→ Exercise aim:
Where the string "width" appears in a line of the data, show that line.

Collected data
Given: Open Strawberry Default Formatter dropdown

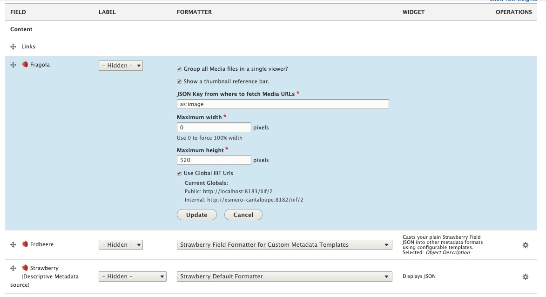Looking at the screenshot, I should tap(284, 277).
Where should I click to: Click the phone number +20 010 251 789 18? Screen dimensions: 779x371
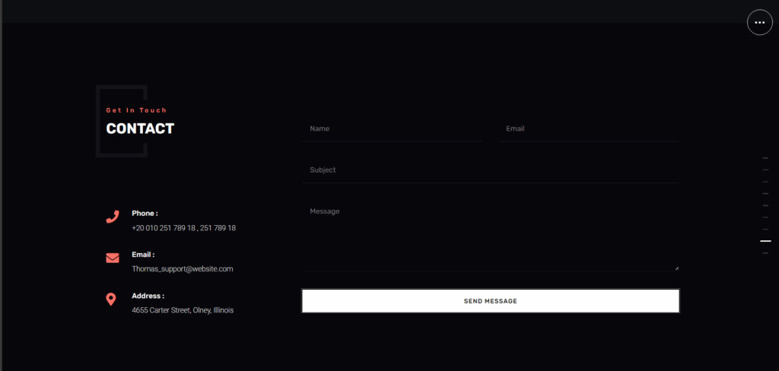click(164, 228)
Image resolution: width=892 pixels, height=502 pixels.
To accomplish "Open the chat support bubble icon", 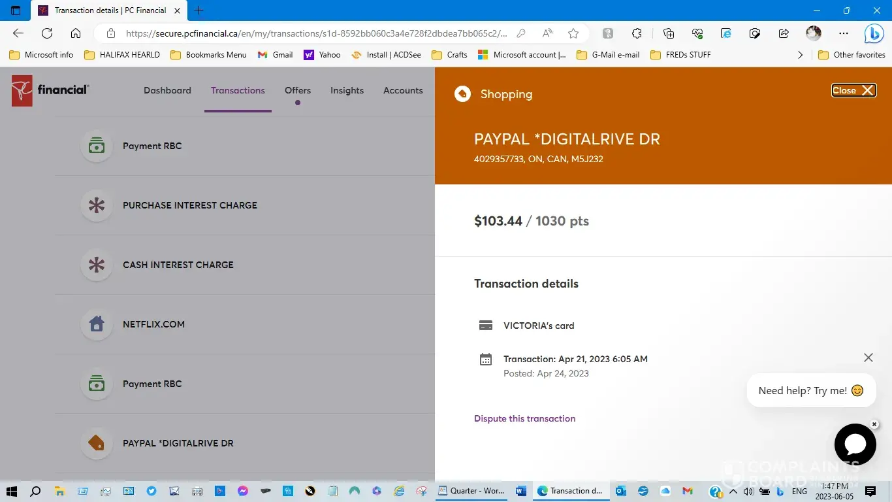I will (x=855, y=444).
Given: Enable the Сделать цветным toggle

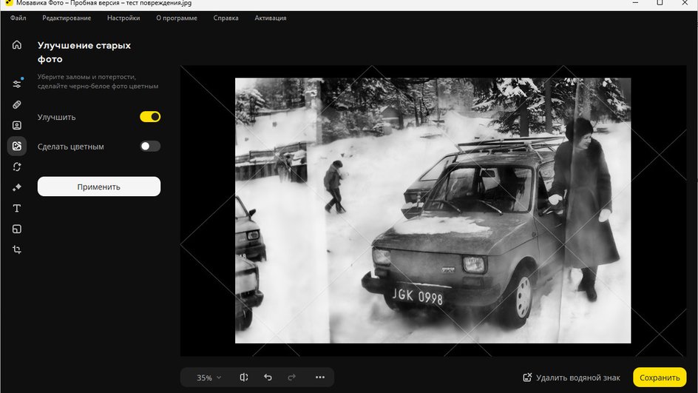Looking at the screenshot, I should click(150, 146).
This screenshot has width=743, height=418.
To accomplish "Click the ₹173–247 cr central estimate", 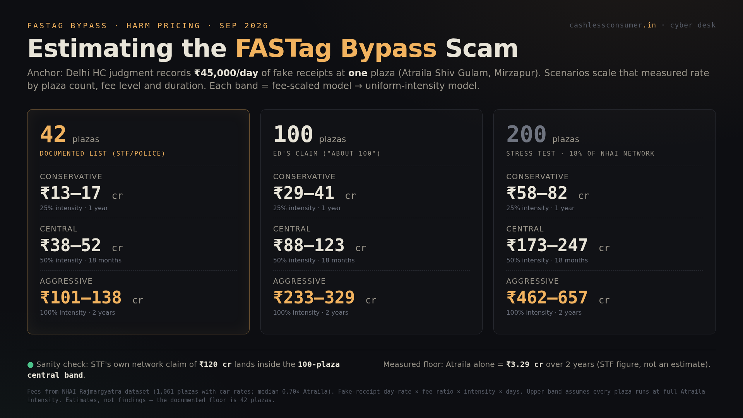I will coord(558,245).
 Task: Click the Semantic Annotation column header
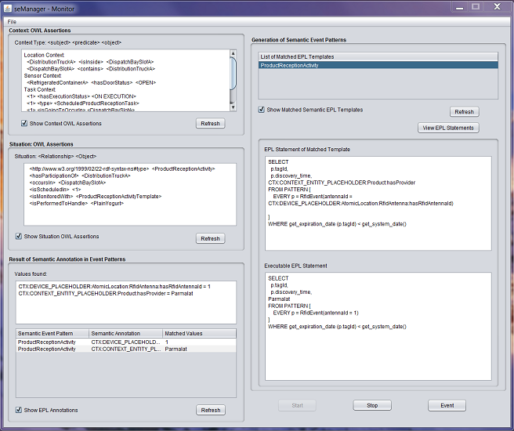(x=125, y=334)
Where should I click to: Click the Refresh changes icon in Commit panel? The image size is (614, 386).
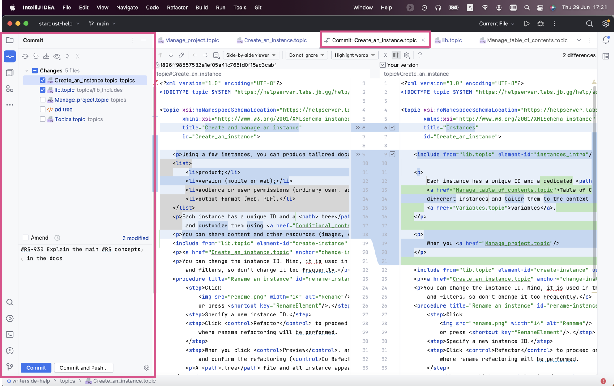[25, 56]
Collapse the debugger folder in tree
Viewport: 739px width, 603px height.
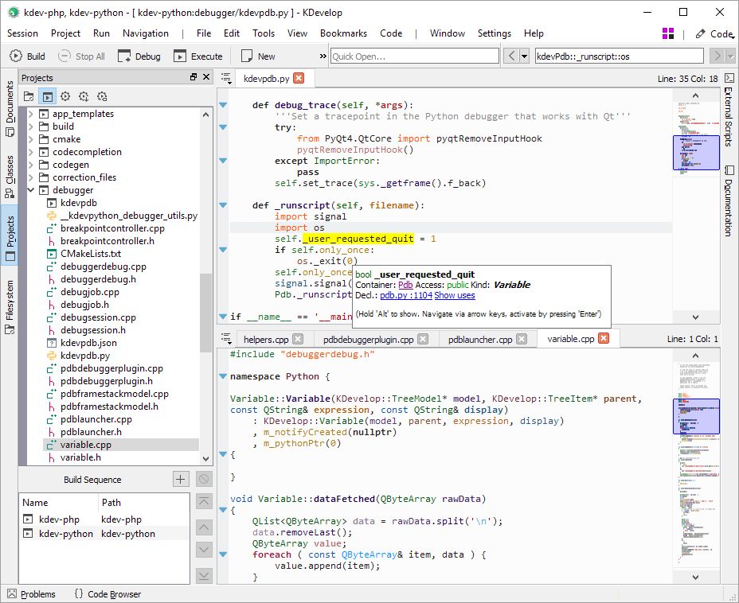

→ Solution for this task:
Image resolution: width=892 pixels, height=502 pixels.
This screenshot has width=743, height=418.
Viewport: 739px width, 603px height.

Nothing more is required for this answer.